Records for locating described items
● ● ● ●

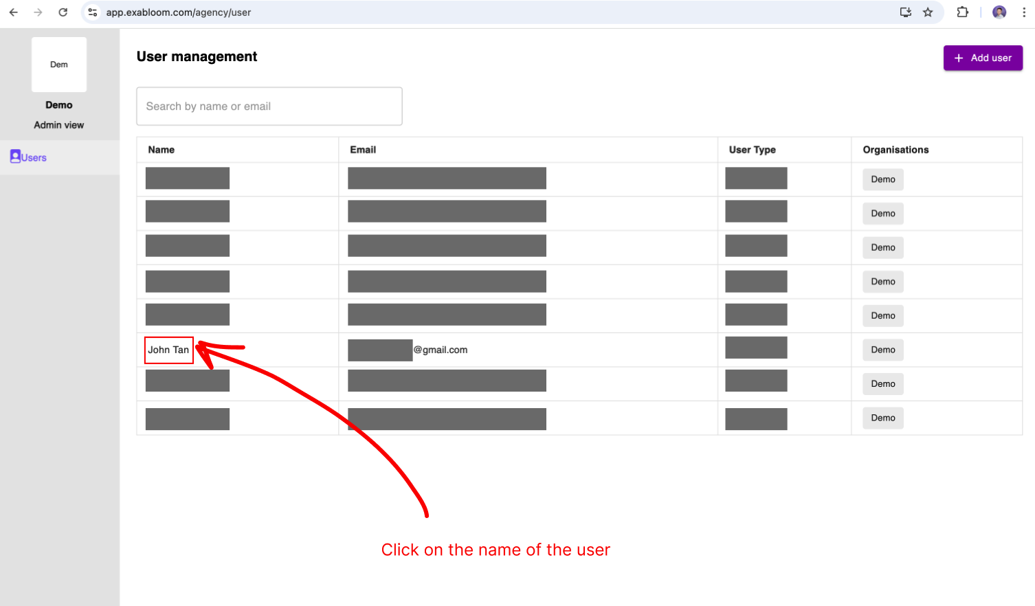Navigate back with the back arrow
Screen dimensions: 1035x606
(x=14, y=12)
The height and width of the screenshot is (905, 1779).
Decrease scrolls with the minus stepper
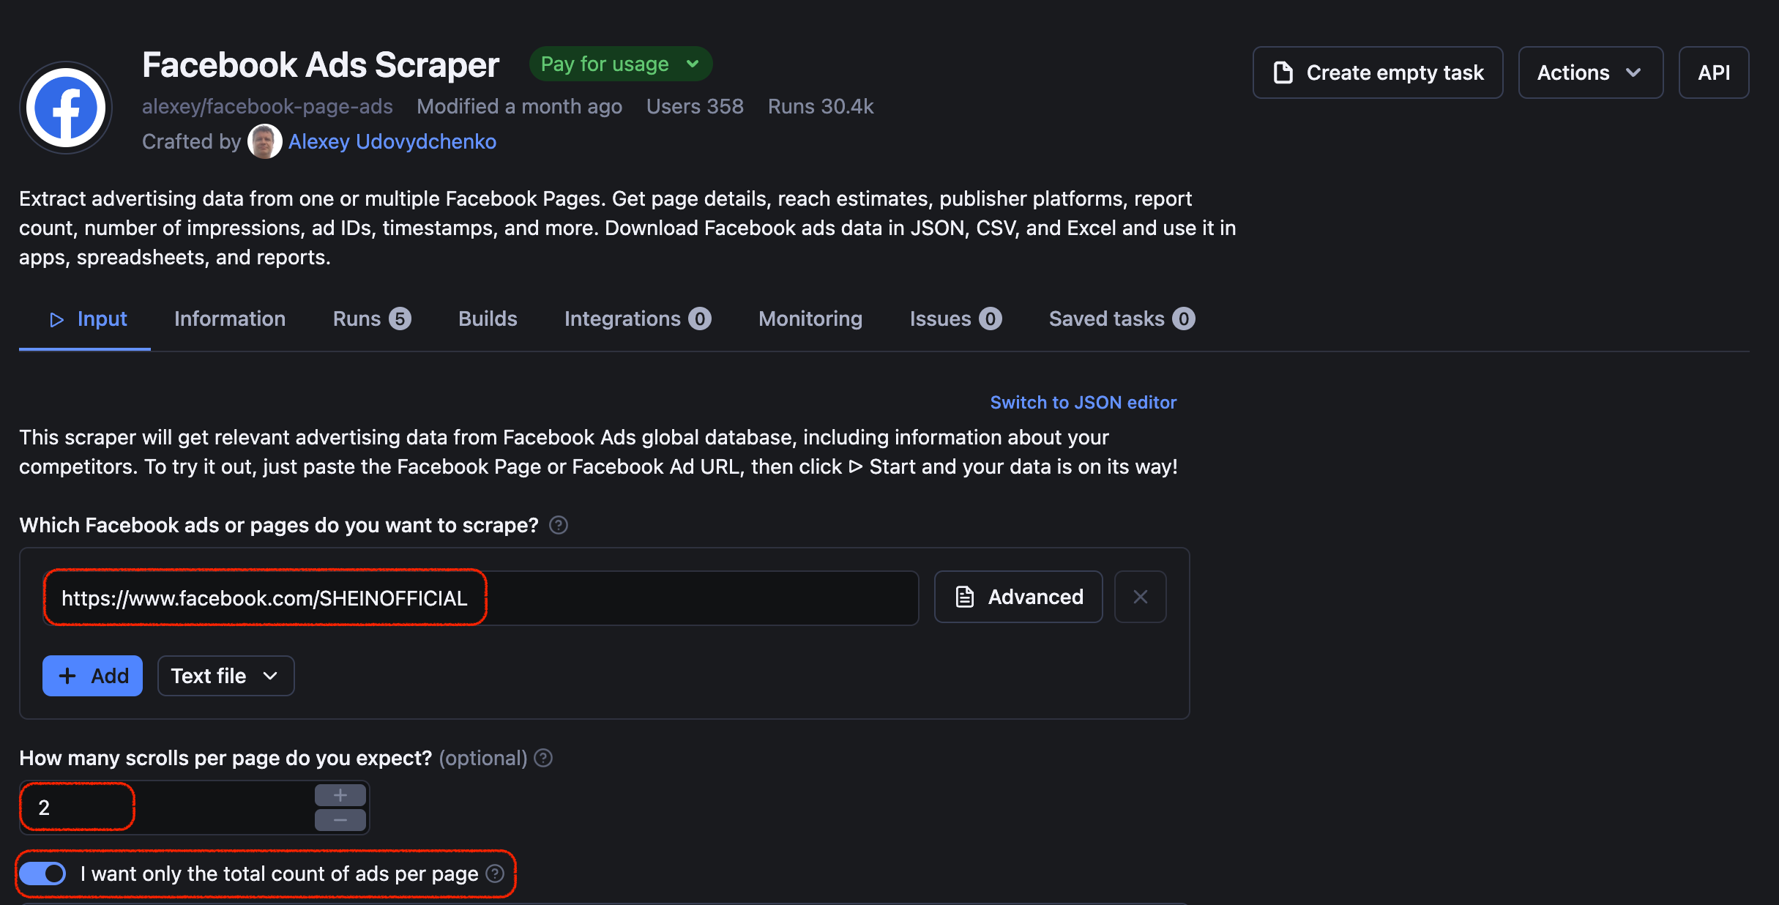pos(340,820)
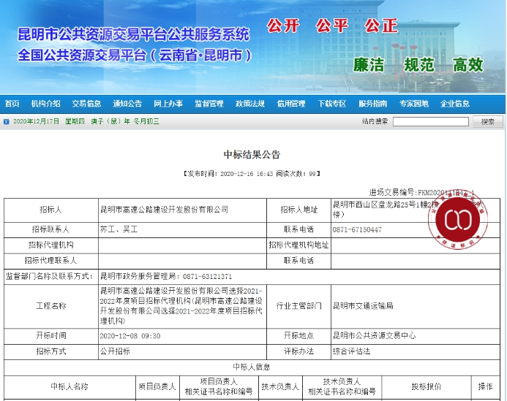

● ● ● ●

**Instructions for the task**. Write out the lines above again with "minus stepper" swapped for "minus button" wherever it occurs and all other text unchanged. Omit the pictures.

**Correct result**.
Navigate back with the back arrow
Screen dimensions: 1035x606
(x=14, y=12)
The height and width of the screenshot is (905, 1779).
Decrease scrolls with the minus button
pos(340,820)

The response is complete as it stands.